DANTE & HIS AFTERLIVES: "To see the stars again..."
La Vita Nuova (The New Life)
In the Vita Nuova, one of his early works, Dante tells the story of his love for Beatrice,* her death, and his attempt to find an appropriate way to praise her. Just as Dante begins the work’s distinctive combination of thirty-one poems in a prose frame by dramatizing his selective transcription from the “book of his memory” to the “little book” his readers hold in their hands, later editors, translators, and illustrators have highlighted different elements of Dante’s account.
*For more information about Beatrice, see Purgatory and Paradise.
Dante Alighieri, illustrations by Phoebe Anna Traquair, La vita nuova of Dante Alighieri black and white facsimile (1902).
Phoebe Anna Traquair’s modern illuminated manuscript offers a striking illustration of Dante’s account of Beatrice’s death. In the scene shown in the volume here, Traquair brings into focus the suddenness of Beatrice’s death by showing a skeletal figure who pulls an angel away, intruding on Dante as he composes his love poetry for Beatrice.
Early twentieth-century postcards with images by Henry Holiday (1883) and Aurelio Bertiglia (1917).
Henry Holiday’s pre-Raphaelite representation of Beatrice refusing to greet Dante has been widely reproduced from book covers to postcards, like the one on display here. Aurelio Bertiglia’s early twentieth-century postcard (center) parodies Holiday’s scene by depicting Dante and Beatrice as cherubic children. This version reminds the viewer of Dante’s first encounter with Beatrice when they were just nine years old, highlighting the strangeness of Dante’s childhood love.

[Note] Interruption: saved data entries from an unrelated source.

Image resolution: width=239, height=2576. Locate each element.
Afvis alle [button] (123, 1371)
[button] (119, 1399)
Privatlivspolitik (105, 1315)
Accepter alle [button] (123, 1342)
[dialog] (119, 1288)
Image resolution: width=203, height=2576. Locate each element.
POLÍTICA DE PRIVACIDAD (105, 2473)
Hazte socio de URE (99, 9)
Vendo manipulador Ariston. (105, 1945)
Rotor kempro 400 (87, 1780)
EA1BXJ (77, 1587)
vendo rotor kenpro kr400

Dante Alighieri, edited by Mario Marti, illustrated by Pericle Fazzin, Vita nuova (1984).
Most famous as a sculptor, Pericle Fazzini also transformed Dante’s work into this oversize book with its remarkable sculptural relief of Beatrice on the cover. In this opening, Fazzini gives the viewer the experience of being Dante who sketches angels on the anniversary of Beatrice’s death.
Dante Alighieri, translated by Dante Gabriel Rossetti, Dante, The New Life (1907).
This miniature edition of Rossetti’s English translation, which was printed in Venice, shows the variety of forms that editors deployed for Dante’s work. For Dante, the book itself, whether oversized or miniaturized, can circulate like a postcard, transmitting the miracle of Beatrice to new readers, who can consider the impact of their own amorous experiences and their relationship to transcendence.